Energi yang kita tangkap dalam sejumlah acara-acara berfaedah, adalah dodol yang masih panas atau hangat itu. Ketika masih panas/hangat itu dodol adalah energi potensial. Semakin cerkas kita membentuk/mengarahkannya untuk gerakan-gerakan nyata, semakin dekat ia menjadi energi kinetik, semakin dekat wujudnya menjelma karya. Namun bila dibiarkan saja hingga dingin, energi potensial itu bukan hanya tidak berubah menjadi energi kinetik alias tidak menjadi apa pun, tapi juga kehilangan khasiatnya sebagai energi potensial itu sendiri. Semua yang didapat-tangkap dari kegiatan-kegiatan positif yang diikuti pun tinggallah wacana yang lambat-laun hengkang dari niat dan pudar dari ingatan.

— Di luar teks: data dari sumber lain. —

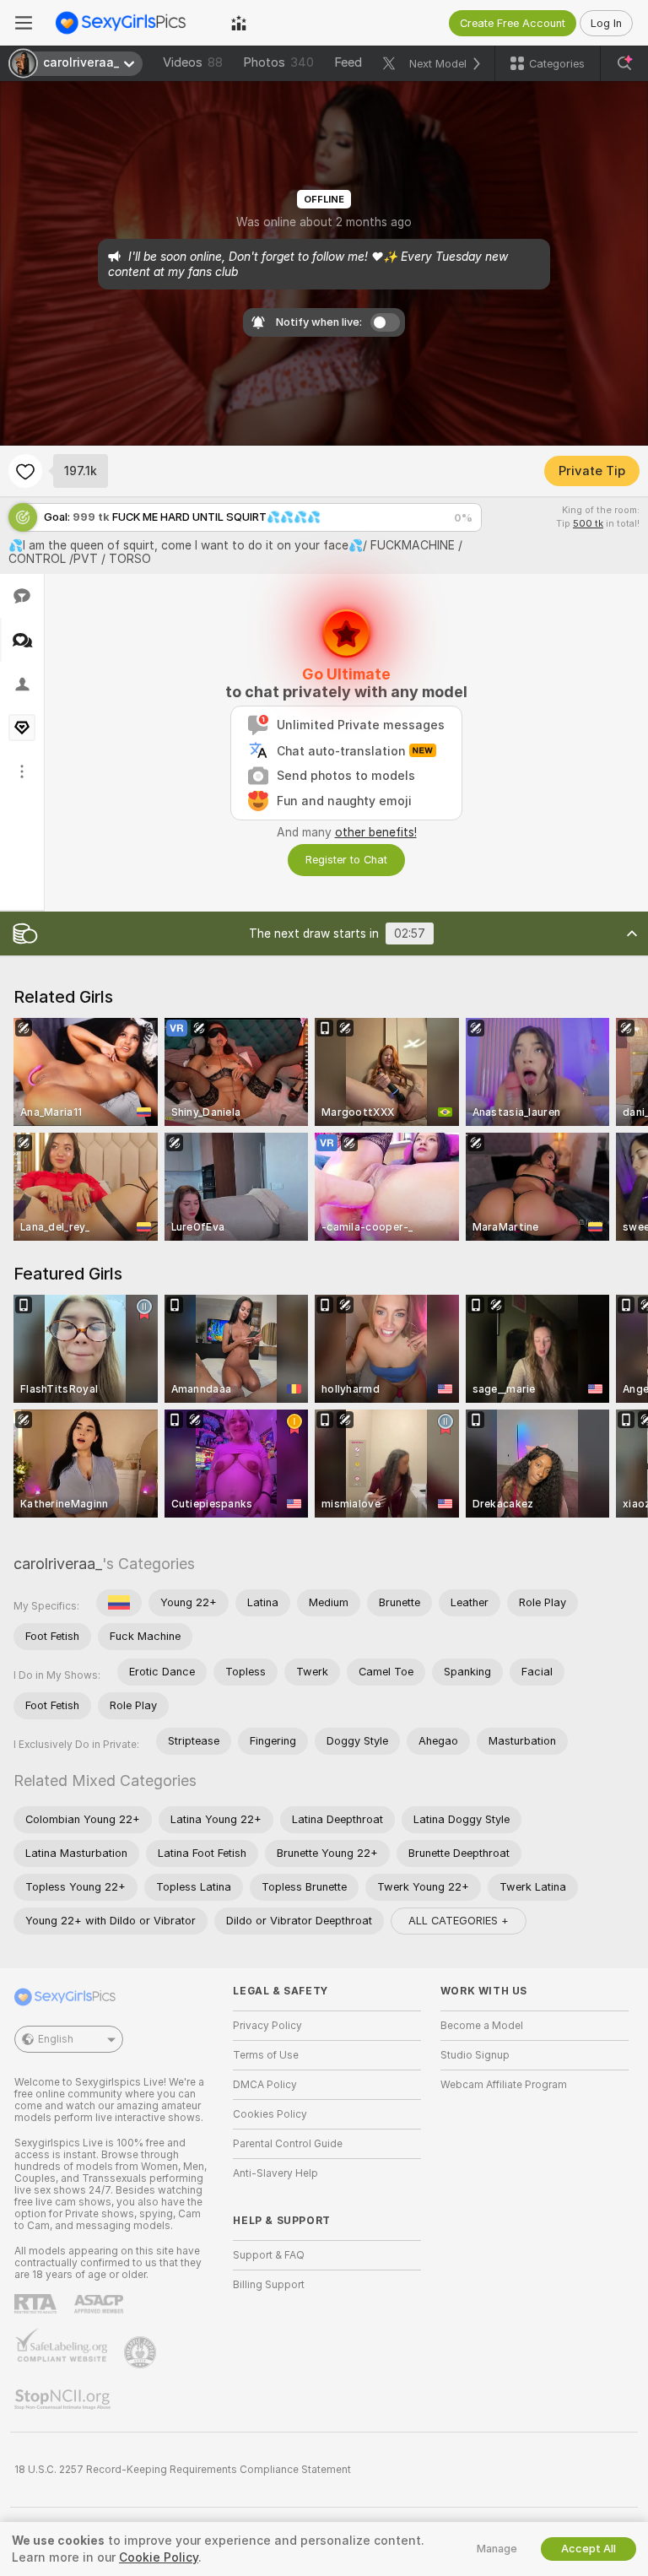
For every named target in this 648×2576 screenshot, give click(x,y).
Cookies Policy (270, 2114)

Beberapa hari ini, 10-13 Desember 2017, saya bertemu dengan 39 orang pegiat literasi dalam kegiatan yang diinisiasi KPK dengan menggandeng Forum Taman Bacaan Masyarakat (FTBM) Pusat di Jakarta di bawah tajuk Taman Literasi Integritas. Kegiatan yang bertujuan untuk “membentuk” kami menjadi bagian dari gerakan masif bangsa ini untuk melawan korupsi ini mau-tidak mau menggesek-benturkan saya dengan energi-energi yang bersilintas selama acara. Baik dari para pemateri, panitia, dan tentu saja dari para peserta.

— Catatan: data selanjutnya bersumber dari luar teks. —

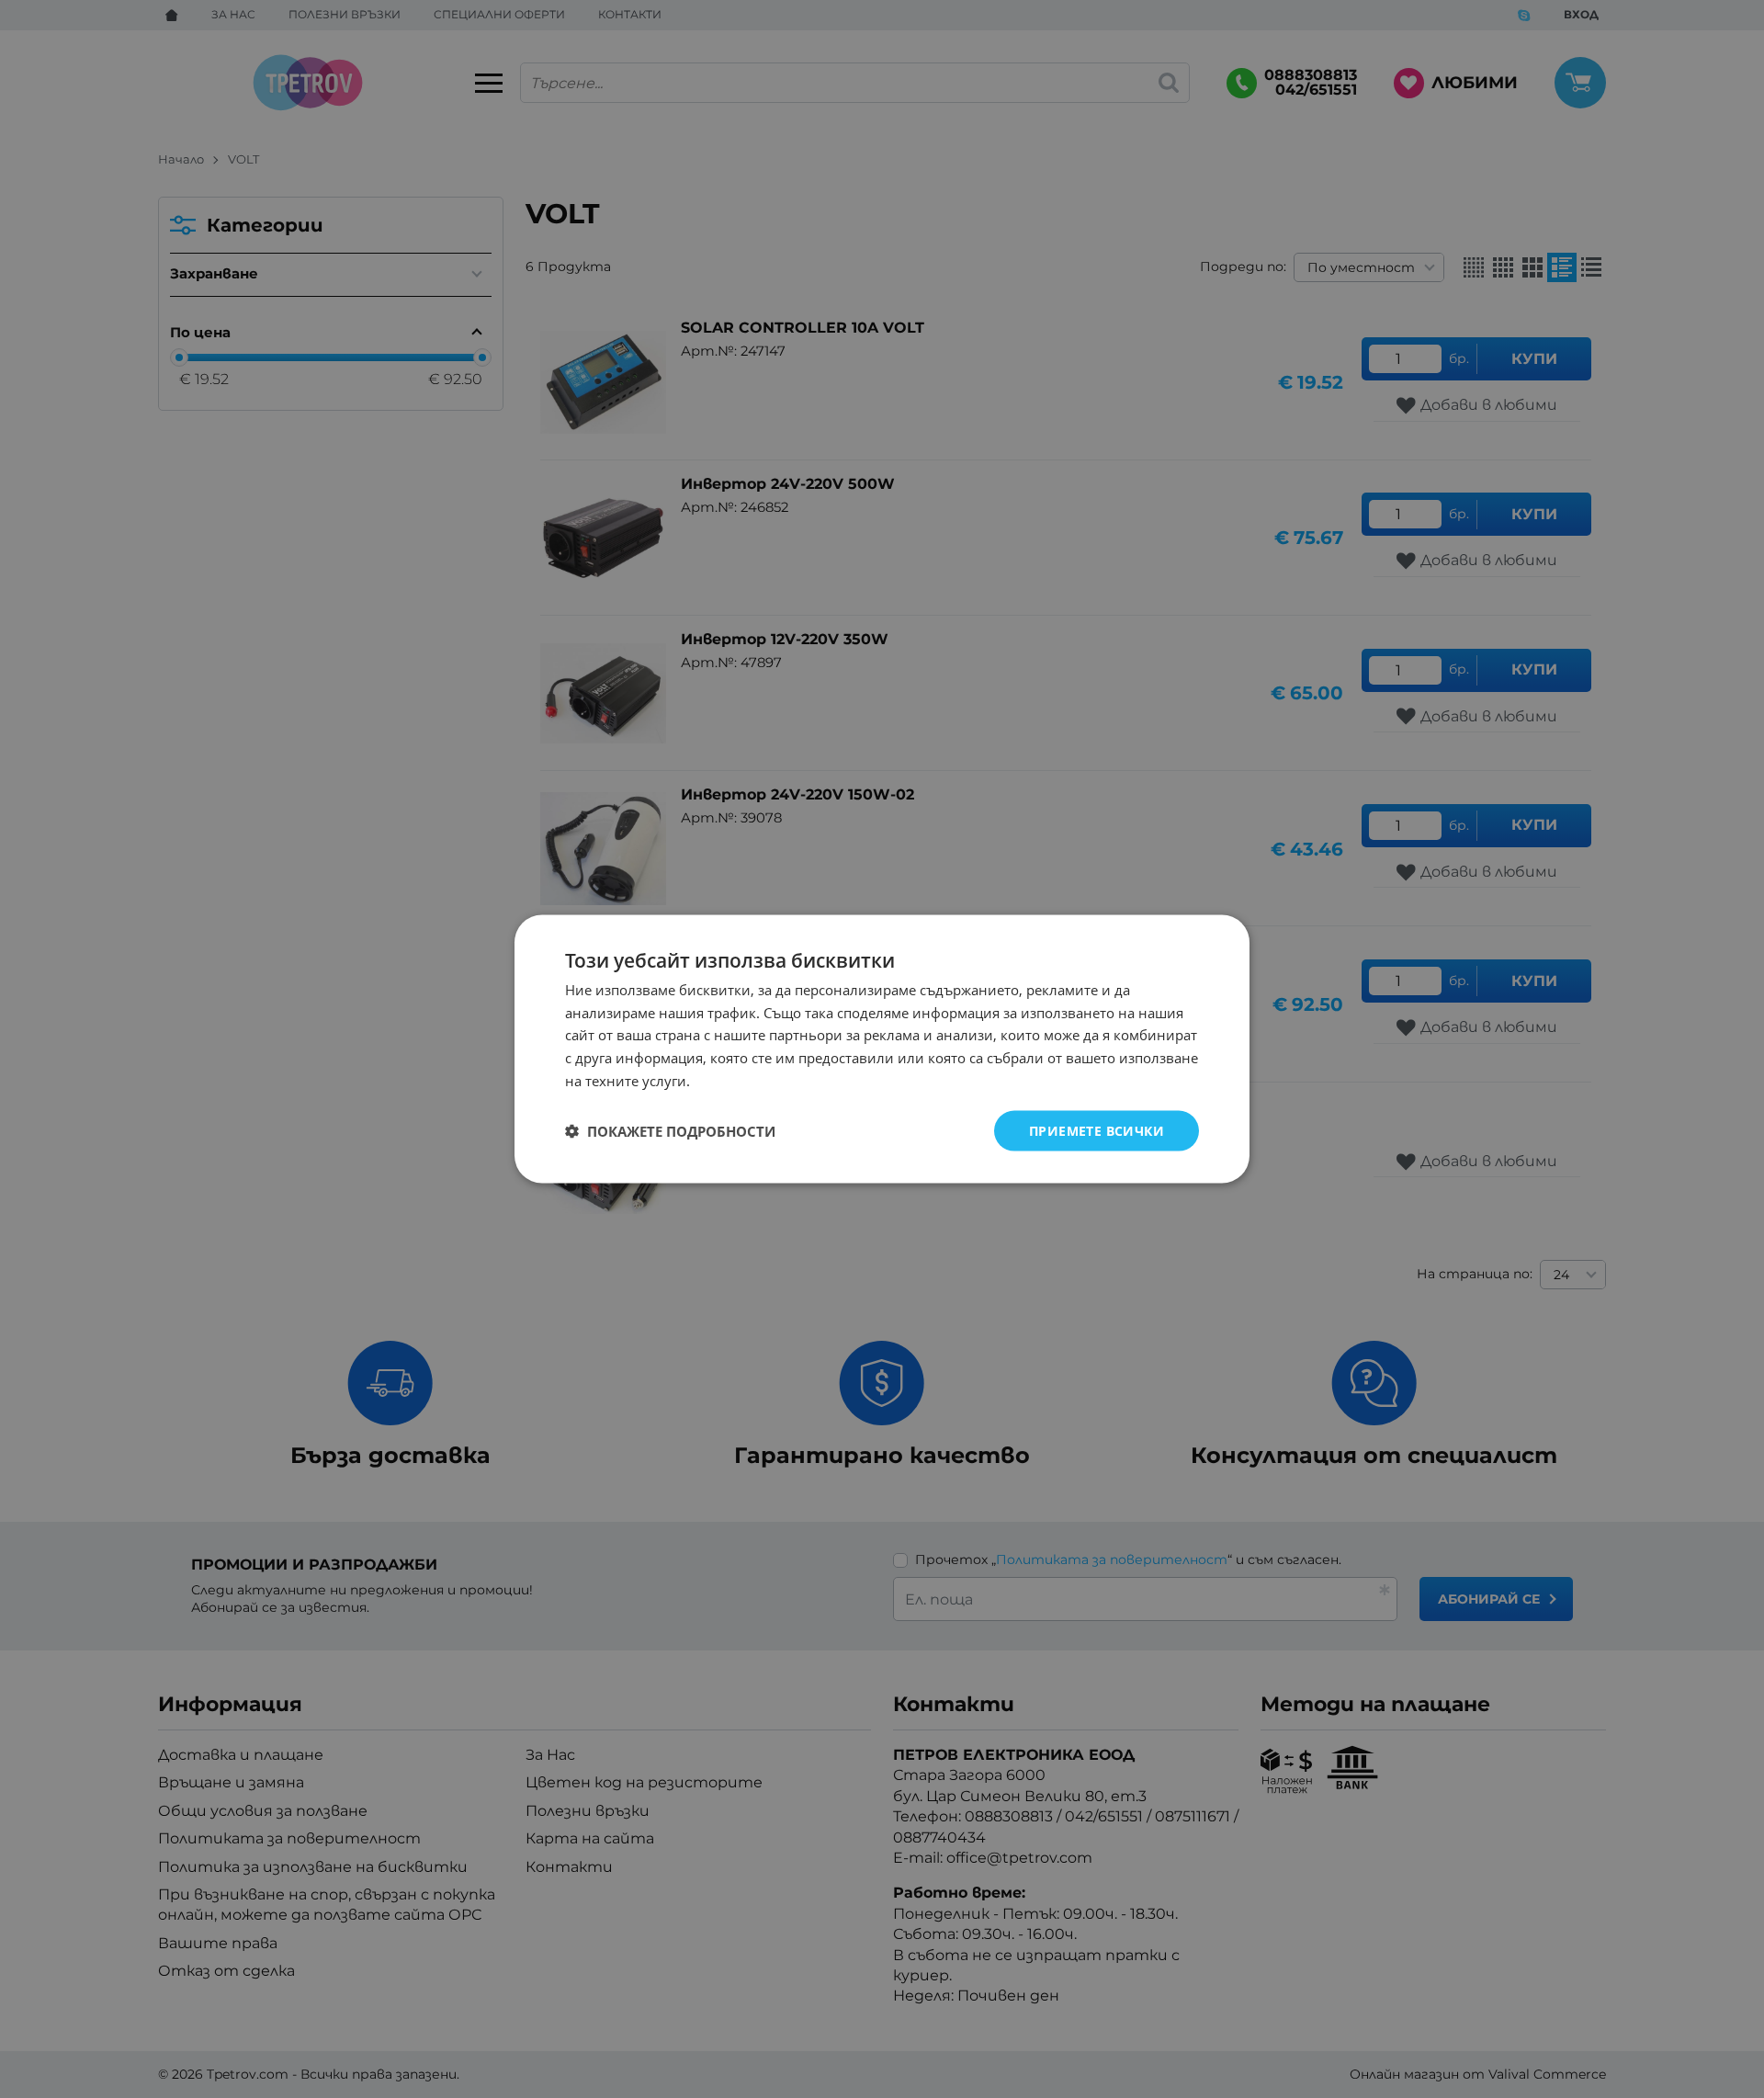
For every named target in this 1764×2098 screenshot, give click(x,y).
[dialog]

Sekadar menyebut beberapa; Rekan sekamar saya, Babrak, memberikan “highlight” menarik tentang “menanamkan-ideologi-bertani” yang menjadi salah satu pendekatan yang ia terapkan di taman bacaannya di Jombang. Atau rekan satu grup saya, Ilma, gadis SMA yang sudah aktif terlibat dalam gerakan-gerakan inspiratif dengan pendekatan kreativitas dan lokalitas untuk menciptakan “dunia baru yang menyenangkan” bagi anak-anak di Purwakarta. Atau perempuan 50 tahunan, Ibu Diyah, yang begitu antusias membincangkan parenting dan keterlibatan orangtua dalam membangun karakter anak-anak di TK Masyitah 25 Sokaraja tempat ia mengajar.
Makin intens saya berinteraksi dengan para pegiat literasi itu (yang dalam acara ini kemudian disebut Panglima Integritas), makin angslup saya ke dalam ketiadaan, bahwa apa yang saya lakukan 6 tahun ini di bennyinstitute ini sungguh belum apa-apa, sungguh jalan di tempat, sungguh tidak seseksi gerakan mereka. Entah, pada titik ini, tiba-tiba saya berpikir bahwa, adakalanya sesekali “membiarkan diri menjadi inferior” adalah usaha membuang separuh air yang memenuhi gelas ilmu, kecakapan, pengalaman, dan gerakan yang selama ini kerap saya tenggak untuk terus bertahan.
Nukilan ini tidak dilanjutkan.